Collection entries
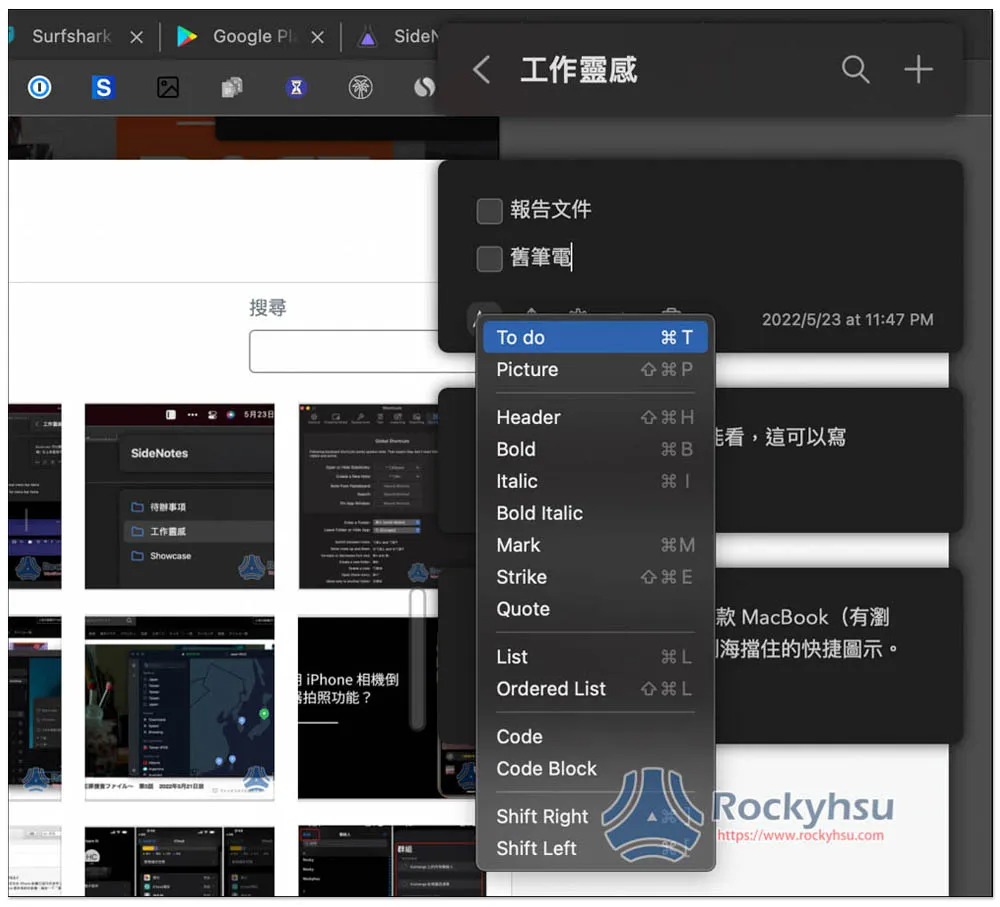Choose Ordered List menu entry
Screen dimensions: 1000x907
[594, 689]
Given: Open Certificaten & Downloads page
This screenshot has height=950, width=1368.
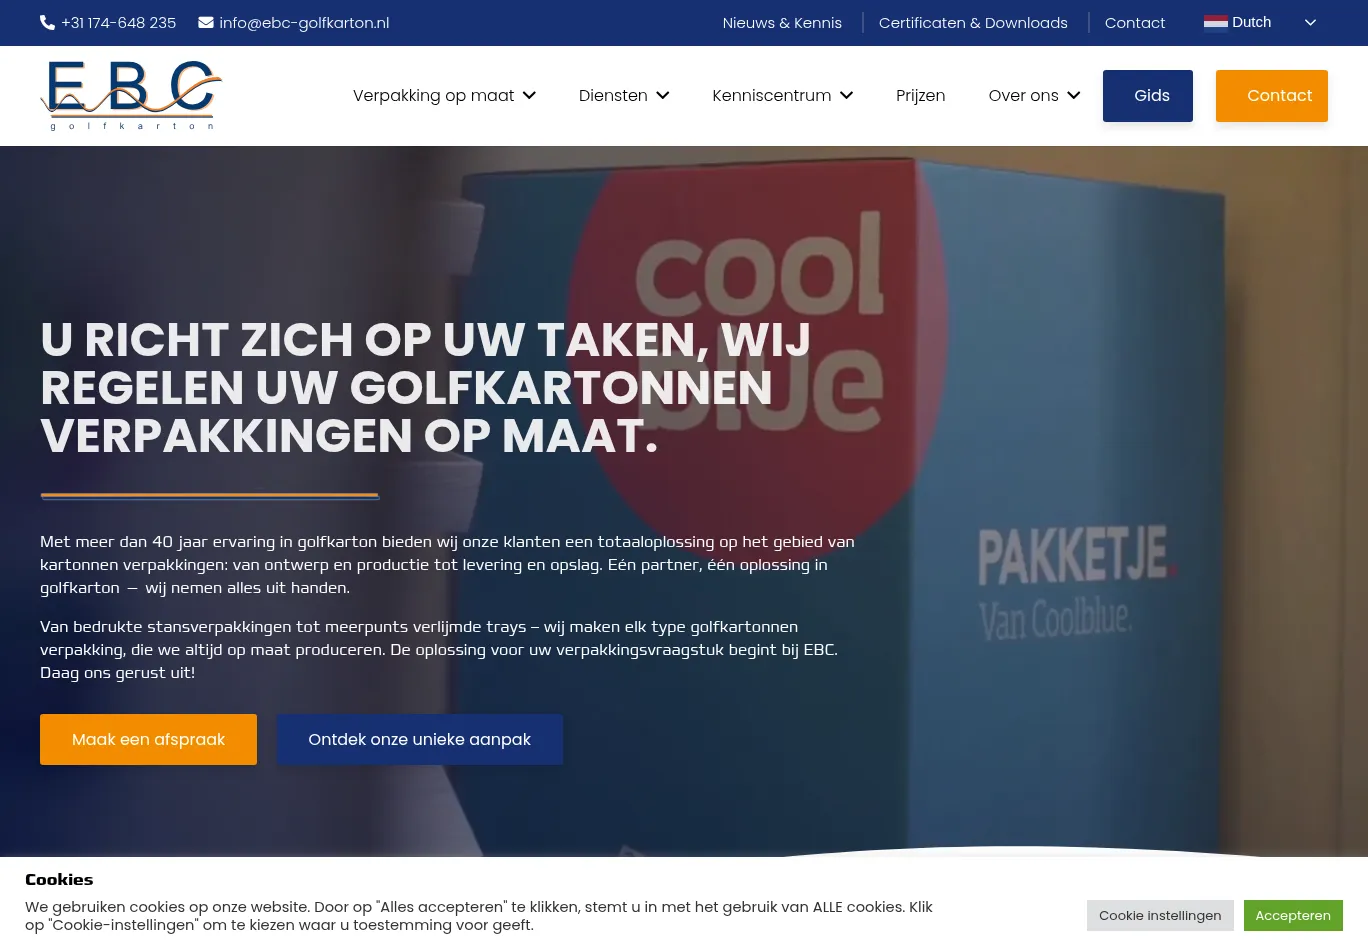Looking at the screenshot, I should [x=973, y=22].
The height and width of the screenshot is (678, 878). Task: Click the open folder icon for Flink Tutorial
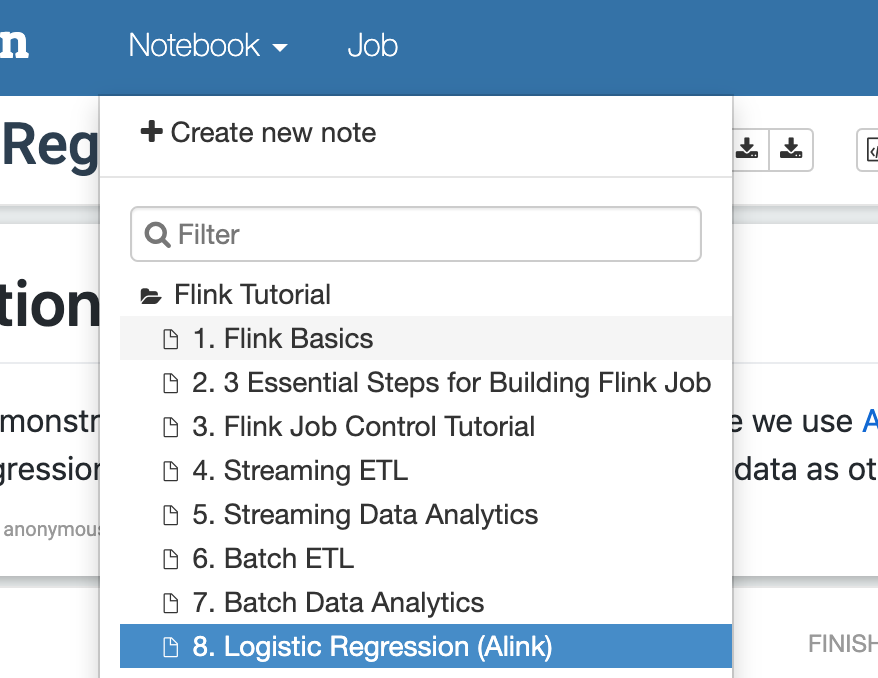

ACTION ITEM
Restate the data exactly, though only from the line that contains "Given: Open Certificaten & Downloads page" through its last line, both ends included and with the pictures left out.

OUTPUT FOR THIS EXERCISE
Given: Open Certificaten & Downloads page
This screenshot has height=950, width=1368.
Looking at the screenshot, I should [x=973, y=22].
The height and width of the screenshot is (678, 878). Task: Click the open folder icon for Flink Tutorial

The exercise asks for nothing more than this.